Russian Adoption Politics

The posting last week was about Russian politicians retaliating against a U.S. law imposing human rights requirements on Russia. The Russian law, which would include banning adoptions of Russian children by Americans, is moving closer to reality. The law has been passed and Vladimir Putin has indicated he will approve it. A Reuters article by Nastassia Astrasheuskaya and Alissa de Carbonnel reports the law would cancel the placement of 46 Russian orphans in U.S. homes. There were 956 Russian Children adopted by Americans last year. An Associated Press article by Nataliya Vasilyeva and Mansur Mirovalev  on Yahoo reports that more than 60,000 Russian children were adopted by Americans in the past 20 years.  

The Russian law has sparked outrage in both Russia and the U.S. because the children “…aren’t offered to foreigners until they get a certain number of (adoption) refusals from Russians…” Many of them have difficulty being adopted because they have severe health problems or disabilities.

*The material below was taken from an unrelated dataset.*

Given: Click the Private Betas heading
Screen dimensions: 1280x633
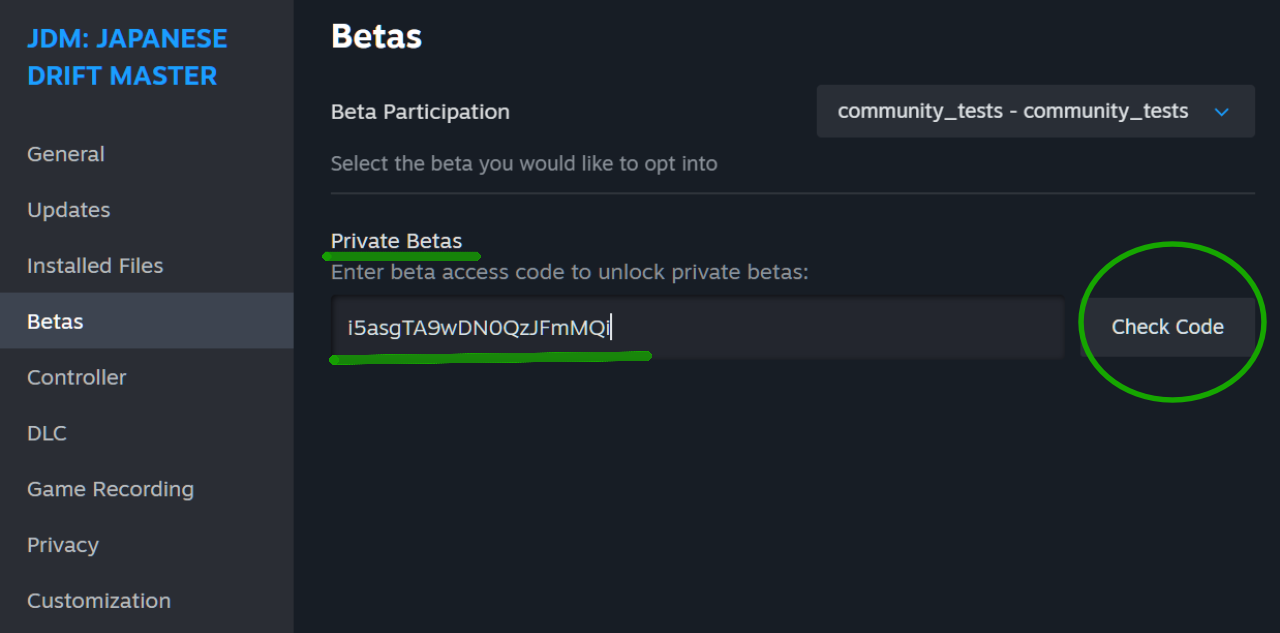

There are “…about 740,000 children without parental care in Russia…” and many live in severely overcrowded orphanages.

It would seem the willingness of Americans to adopt Russian children, especially those with disabilities, would be welcomed. However, it is more complicated than just a political spat. The new Russian law is named Dima Ykolevlaw  “…after a Russian-born toddler who died of heat stroke after his American adoptive father left him locked in a sweltering car.” There was another disturbing case of a Russian-born child being raped by the American pedophile adoptive father.

There is yet another side of the issue that is very important to Russia. The country has been struggling to combat a birth rate that had been shrinking at an alarming rate. An article in the Financial Times by Charles Clover says the population decline that followed the collapse of the Soviet Union is similar to the losses during World War II. Putin has been preoccupied by the problem and had even proposed that women giving birth to a second child be paid the equivalent of $10,000 U.S. dollars. He called it “mother capital.” He recently celebrated that births have outnumbered deaths in 2012 by saying “Our women know what to do, and when.” It seems natural that a country wanting more births would want their orphans to be adopted in their home country.